### YOUR ASSIGNMENT
Without the pictures, set down the records below word for word.

BEGIN RAW DATA

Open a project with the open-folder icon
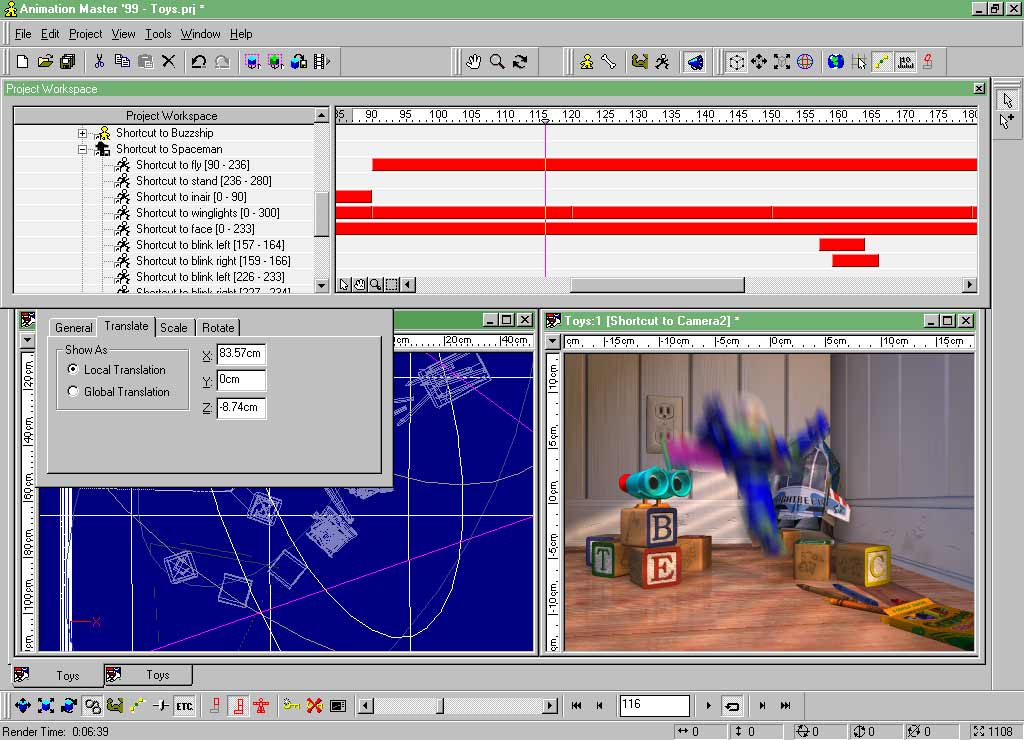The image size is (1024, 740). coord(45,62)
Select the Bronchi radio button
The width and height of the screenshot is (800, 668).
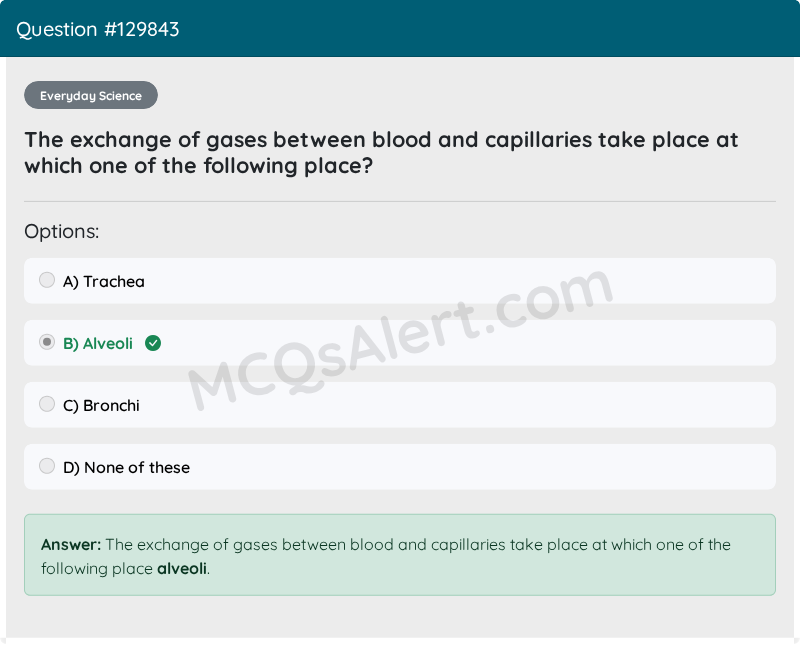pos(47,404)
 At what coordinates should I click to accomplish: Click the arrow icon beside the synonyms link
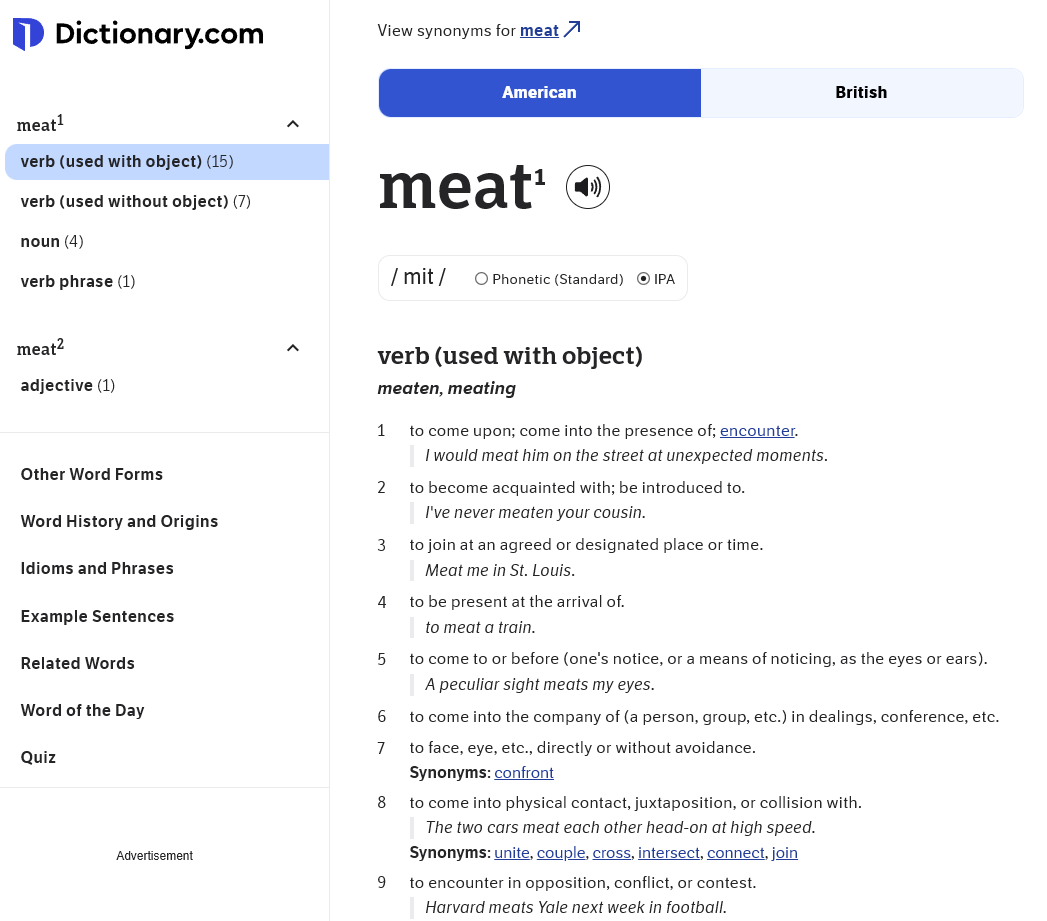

END RAW DATA

### SOLUTION BELOW
Open a project with the open-folder icon
The image size is (1024, 740). coord(45,62)
Select the Bronchi radio button
The width and height of the screenshot is (800, 668).
pos(47,404)
 At what coordinates should I click to accomplish: Click the arrow icon beside the synonyms link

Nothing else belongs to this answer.